The safety and tolerability profile of dupilumab was favorable, as our observed rate of adverse events was 20.3% and no severe adverse events were identified. This is in line with that reported in the largest series to date, where data on 534 patients also support dupilumab's good safety profile. Nevertheless, the rate of adverse events varies significantly, up to 71%, among the different real-world series in the literature.9,21 It is worth highlighting that none of the adverse events occurred among the patients under 18 years or among the off-label uses below the age of 12, supporting the findings so far on its safety and tolerability in children.22–24

Special awareness has been raised regarding ocular adverse events, conjunctivitis in particular, given their reported rates in clinical trials.6–8 The incidence of conjunctivitis in clinical practice ranges from as low as 6% up to 70%, depending on the study.9,25 Although generally mild, severe forms may lead to discontinuation of dupilumab.26,27 In our experience, only four patients (6.8%) developed true conjunctivitis. These patients presented mild forms that resolved with topical treatment. The variability in the incidence of conjunctivitis could be due, among other factors, to different diagnostic criteria and the involvement of an ophthalmologist in the diagnosis.28,29 Nevertheless, its causal, rather than temporal, relationship is yet to be established and the possible mechanisms and predictors of its development are unclear.19,30 We encountered few non-ocular adverse events, all of which have already been described in the literature.9,22

Regarding discontinuation of dupilumab due to treatment failure, it is worth noting that we could not associate this lack of response to previous failure to other biologics or JAK inhibitors. This is perhaps due to the availability of dupilumab before the introduction of the latter in our therapeutic arsenal.

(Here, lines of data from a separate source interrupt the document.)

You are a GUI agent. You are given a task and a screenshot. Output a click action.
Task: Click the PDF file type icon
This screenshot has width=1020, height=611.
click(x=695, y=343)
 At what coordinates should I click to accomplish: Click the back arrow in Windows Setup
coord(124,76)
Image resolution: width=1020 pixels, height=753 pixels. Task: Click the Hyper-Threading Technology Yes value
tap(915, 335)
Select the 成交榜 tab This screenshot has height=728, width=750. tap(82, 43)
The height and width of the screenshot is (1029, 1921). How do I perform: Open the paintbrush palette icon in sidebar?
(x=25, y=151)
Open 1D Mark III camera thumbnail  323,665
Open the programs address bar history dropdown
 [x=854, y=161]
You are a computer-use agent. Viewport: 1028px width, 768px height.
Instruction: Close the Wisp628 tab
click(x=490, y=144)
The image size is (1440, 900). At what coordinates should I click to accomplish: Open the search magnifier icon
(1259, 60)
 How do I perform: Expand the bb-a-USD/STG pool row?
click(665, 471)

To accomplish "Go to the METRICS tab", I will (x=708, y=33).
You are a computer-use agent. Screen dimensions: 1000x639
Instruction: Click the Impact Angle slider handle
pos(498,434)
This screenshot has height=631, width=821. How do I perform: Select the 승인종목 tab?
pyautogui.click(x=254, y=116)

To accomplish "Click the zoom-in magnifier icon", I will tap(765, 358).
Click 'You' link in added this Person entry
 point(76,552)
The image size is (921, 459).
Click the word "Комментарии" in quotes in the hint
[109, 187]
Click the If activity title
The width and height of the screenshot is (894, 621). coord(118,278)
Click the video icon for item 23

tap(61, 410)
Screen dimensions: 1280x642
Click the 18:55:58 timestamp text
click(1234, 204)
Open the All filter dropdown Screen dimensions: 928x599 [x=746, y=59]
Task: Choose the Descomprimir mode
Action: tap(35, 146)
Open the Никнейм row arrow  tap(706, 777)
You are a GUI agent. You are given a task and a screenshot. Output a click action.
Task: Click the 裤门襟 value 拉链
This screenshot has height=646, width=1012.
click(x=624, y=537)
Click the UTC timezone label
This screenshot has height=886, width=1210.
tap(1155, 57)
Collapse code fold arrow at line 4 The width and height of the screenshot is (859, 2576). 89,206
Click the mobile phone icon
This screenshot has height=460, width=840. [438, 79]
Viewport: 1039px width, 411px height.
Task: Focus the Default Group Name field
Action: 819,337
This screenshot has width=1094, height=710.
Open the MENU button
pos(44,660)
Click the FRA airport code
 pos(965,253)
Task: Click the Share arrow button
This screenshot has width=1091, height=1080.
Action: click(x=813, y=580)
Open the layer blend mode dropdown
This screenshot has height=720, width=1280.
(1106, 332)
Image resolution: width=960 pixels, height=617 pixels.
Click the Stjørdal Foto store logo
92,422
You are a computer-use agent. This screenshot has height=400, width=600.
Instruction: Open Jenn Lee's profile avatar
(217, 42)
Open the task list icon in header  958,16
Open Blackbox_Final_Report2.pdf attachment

Our findings should be interpreted taking into consideration this study's limitations, including its observational and retrospective nature, short follow-up in a subset of patients, limited sample size and lack of control patients.

In conclusion, this work supports dupilumab's favorable efficacy and safety profile for the treatment of severe AD in clinical practice, both in adults and children. Dupilumab offers a rapid improvement in clinical lesions and pruritus, with or without concomitant therapy. This response is sustained and may be followed by further improvement over time. Adverse events are generally mild, making dupilumab a tolerable and convenient option for patients that would otherwise require broad immunosuppressants. Longer follow-ups are still required to adequately assess its performance and to develop future strategies in the long-term management of AD with dupilumab.

Conflict of interests

The authors declare that they have no conflict of interest.